On the other hand, it has also been proved that autophagy between neurons is impaired in depression, which can be alleviated by pharmacologic enhancement of autophagy [61]. The majority of antidepressants may kick in through the upregulation of autophagy [62]. Ketamine, a quick-acting antidepressant, is an example [63], although its enhancement of mTOR activity has been confirmed. As one of the most abundant and bioactive constituents in vitamin E, α-tocopherol showed antidepressant-like effects on mice through the upregulation of autophagy mediated by the mTOR-AMPK pathway [54]. Trehalose may work on depression due to its ability to enhance autophagy as well [64]. Therefore, the BDNF-mTORC1 pathway can indeed regulate depression through autophagy, but its specific mechanism remains to be studied.

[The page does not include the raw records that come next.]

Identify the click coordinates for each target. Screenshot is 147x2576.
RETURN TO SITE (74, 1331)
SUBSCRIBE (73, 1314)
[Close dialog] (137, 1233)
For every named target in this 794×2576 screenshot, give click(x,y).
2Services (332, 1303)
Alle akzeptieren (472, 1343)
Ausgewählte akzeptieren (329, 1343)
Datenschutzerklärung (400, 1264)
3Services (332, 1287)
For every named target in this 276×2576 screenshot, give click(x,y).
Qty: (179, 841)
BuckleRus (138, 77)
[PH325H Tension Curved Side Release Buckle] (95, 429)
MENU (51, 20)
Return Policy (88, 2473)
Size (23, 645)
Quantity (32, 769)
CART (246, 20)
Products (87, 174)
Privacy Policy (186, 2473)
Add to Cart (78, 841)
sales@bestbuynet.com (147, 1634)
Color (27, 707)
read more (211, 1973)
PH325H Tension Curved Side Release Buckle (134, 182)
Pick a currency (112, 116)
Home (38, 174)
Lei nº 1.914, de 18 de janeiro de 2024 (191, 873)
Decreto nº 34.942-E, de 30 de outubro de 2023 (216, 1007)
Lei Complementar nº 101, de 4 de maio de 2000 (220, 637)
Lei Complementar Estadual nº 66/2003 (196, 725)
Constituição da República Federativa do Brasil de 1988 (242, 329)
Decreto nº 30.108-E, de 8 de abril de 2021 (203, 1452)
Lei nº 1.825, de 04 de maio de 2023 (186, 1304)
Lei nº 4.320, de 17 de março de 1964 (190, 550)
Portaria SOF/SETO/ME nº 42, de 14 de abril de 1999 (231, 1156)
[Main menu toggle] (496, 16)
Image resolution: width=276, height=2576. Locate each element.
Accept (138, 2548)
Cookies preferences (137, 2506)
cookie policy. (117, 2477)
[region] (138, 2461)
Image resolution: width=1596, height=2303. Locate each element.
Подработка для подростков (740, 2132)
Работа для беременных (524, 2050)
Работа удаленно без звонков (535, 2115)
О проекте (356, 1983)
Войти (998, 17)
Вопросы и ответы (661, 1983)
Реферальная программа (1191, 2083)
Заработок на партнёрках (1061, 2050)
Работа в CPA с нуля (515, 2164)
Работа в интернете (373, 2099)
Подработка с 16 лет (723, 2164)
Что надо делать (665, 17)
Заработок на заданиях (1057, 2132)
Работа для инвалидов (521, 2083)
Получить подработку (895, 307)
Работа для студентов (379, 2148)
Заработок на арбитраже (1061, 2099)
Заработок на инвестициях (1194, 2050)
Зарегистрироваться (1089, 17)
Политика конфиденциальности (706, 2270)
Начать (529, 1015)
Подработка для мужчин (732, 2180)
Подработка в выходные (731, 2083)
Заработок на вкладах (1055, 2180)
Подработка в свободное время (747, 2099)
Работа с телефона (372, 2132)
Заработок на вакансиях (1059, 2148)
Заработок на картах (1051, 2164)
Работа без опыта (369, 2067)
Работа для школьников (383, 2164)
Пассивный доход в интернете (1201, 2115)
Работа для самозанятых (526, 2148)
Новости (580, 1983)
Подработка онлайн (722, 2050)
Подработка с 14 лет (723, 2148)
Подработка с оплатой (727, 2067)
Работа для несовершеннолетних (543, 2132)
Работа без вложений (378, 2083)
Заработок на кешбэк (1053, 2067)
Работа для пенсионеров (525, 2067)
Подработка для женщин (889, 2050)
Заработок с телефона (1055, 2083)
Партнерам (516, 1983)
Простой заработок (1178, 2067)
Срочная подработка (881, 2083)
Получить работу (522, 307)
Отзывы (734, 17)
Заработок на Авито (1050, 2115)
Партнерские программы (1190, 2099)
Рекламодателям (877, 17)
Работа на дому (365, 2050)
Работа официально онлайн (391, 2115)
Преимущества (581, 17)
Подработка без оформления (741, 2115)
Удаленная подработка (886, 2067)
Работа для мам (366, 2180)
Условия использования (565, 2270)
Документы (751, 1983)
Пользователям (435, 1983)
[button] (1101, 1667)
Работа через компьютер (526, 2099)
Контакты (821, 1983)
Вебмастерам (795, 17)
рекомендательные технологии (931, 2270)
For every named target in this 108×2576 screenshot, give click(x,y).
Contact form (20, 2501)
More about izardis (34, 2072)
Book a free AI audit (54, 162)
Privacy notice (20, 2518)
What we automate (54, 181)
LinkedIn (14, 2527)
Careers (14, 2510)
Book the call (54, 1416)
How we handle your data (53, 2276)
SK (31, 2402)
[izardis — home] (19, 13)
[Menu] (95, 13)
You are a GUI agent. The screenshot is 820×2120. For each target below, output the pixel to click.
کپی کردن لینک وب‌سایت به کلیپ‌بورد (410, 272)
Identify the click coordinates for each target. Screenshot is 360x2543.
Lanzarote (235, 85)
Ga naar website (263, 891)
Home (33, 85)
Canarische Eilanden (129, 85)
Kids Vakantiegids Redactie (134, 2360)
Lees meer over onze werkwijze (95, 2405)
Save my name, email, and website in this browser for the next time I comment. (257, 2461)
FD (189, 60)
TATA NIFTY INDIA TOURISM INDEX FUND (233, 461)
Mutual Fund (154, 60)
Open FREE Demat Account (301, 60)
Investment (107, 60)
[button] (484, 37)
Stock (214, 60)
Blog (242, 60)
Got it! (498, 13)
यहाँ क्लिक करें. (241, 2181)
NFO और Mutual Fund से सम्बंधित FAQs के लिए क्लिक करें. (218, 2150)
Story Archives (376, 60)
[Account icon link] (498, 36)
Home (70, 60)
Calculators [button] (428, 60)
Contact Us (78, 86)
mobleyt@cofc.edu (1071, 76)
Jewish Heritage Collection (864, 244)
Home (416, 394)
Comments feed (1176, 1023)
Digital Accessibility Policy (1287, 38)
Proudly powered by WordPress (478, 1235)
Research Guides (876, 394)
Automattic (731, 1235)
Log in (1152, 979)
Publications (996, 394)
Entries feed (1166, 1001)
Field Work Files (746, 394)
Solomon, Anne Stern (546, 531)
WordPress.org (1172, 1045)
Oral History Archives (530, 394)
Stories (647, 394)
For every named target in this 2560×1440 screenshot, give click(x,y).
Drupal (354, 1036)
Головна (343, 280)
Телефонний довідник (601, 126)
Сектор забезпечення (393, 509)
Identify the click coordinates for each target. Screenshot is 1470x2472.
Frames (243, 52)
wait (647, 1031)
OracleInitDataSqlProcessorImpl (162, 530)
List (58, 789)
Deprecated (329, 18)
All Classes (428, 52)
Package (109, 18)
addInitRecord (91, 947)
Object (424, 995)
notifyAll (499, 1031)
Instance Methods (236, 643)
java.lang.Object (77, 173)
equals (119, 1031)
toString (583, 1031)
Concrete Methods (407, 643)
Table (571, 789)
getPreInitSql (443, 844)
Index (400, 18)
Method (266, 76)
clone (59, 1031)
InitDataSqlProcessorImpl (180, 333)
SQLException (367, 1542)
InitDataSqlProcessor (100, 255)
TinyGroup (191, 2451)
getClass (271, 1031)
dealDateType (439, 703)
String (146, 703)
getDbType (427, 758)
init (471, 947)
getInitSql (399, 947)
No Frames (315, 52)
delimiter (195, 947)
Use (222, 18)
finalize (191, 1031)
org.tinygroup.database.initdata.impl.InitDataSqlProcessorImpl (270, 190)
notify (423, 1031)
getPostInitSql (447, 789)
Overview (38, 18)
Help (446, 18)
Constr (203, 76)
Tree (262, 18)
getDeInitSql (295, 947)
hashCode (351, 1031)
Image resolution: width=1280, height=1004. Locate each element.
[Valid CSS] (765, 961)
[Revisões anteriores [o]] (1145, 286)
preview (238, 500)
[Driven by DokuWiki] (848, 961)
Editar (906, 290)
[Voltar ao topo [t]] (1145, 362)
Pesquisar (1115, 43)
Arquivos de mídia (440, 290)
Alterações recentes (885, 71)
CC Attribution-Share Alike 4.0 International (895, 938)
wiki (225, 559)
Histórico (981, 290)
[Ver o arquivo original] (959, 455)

3.3. BDNF-mTORC1 Signaling Pathway and Monoamine Neurotransmitters

According to the monoaminergic hypothesis, lack of monoamine neurotransmitters such as 5-HT, DA, and NE in the brain may cause depression [65]. Estrogen deficiency has been shown to have significant effects on monoaminergic systems, including 5-HT, DA, and NE [66]. As an instance, the anxiety-like behavior caused by food restriction may be mediated by the decreased activation of estrogen receptor β in the serotonergic dorsal raphe nucleus neurons, which may be due to the decrease of the estrogen level [67]. It has been found that the disturbance of estrogen balance during menopause results in the imbalance of the BDNF-5-HT2A signal and the decrease of synaptic plasticity, which puts the brain in a depressed state [17]. Furthermore, 17β-estradiol preferentially acts as an antidepressant by regulating levels of multiple neurotransmitters, dopaminergic receptors, serotonergic receptors, and the sigma-1 receptors expressed in the CNS to regulate neurotransmitter systems [6870]. Thus, the monoaminergic system exerts the vital regulatory part in female depression.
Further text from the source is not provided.